## ABOUT THIS TASK
In the entries that follow, find every line containing "Santorin" and copy it.
SOURCE DATA below:
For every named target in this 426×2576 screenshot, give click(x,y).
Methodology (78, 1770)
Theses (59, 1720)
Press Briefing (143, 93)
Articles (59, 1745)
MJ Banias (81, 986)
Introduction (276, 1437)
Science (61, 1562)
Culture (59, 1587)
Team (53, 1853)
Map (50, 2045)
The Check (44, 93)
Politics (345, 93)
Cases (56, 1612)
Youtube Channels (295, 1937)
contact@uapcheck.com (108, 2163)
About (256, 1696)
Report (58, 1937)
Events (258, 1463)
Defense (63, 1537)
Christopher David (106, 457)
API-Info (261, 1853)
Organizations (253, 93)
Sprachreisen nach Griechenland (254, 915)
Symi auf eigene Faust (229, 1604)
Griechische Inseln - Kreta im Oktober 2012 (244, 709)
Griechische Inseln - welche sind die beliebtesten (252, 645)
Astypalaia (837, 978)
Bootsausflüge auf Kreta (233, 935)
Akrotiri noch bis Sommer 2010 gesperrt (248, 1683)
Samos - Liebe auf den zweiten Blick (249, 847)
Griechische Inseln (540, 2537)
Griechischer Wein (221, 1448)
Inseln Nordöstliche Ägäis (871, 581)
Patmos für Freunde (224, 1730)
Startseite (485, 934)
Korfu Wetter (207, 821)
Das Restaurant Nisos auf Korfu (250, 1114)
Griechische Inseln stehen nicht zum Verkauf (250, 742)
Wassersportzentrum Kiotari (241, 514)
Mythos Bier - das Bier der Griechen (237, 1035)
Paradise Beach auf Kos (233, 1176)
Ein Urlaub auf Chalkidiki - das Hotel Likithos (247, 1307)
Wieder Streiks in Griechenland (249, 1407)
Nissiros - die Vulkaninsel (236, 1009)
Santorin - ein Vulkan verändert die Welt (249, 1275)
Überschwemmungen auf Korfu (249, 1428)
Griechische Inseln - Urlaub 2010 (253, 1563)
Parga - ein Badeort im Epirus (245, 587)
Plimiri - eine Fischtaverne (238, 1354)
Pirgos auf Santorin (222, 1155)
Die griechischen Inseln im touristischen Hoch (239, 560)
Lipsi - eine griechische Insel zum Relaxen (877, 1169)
End of SOURCE DATA.
## SOLUTION
Santorin - ein Vulkan verändert die Welt (249, 1275)
Pirgos auf Santorin (222, 1155)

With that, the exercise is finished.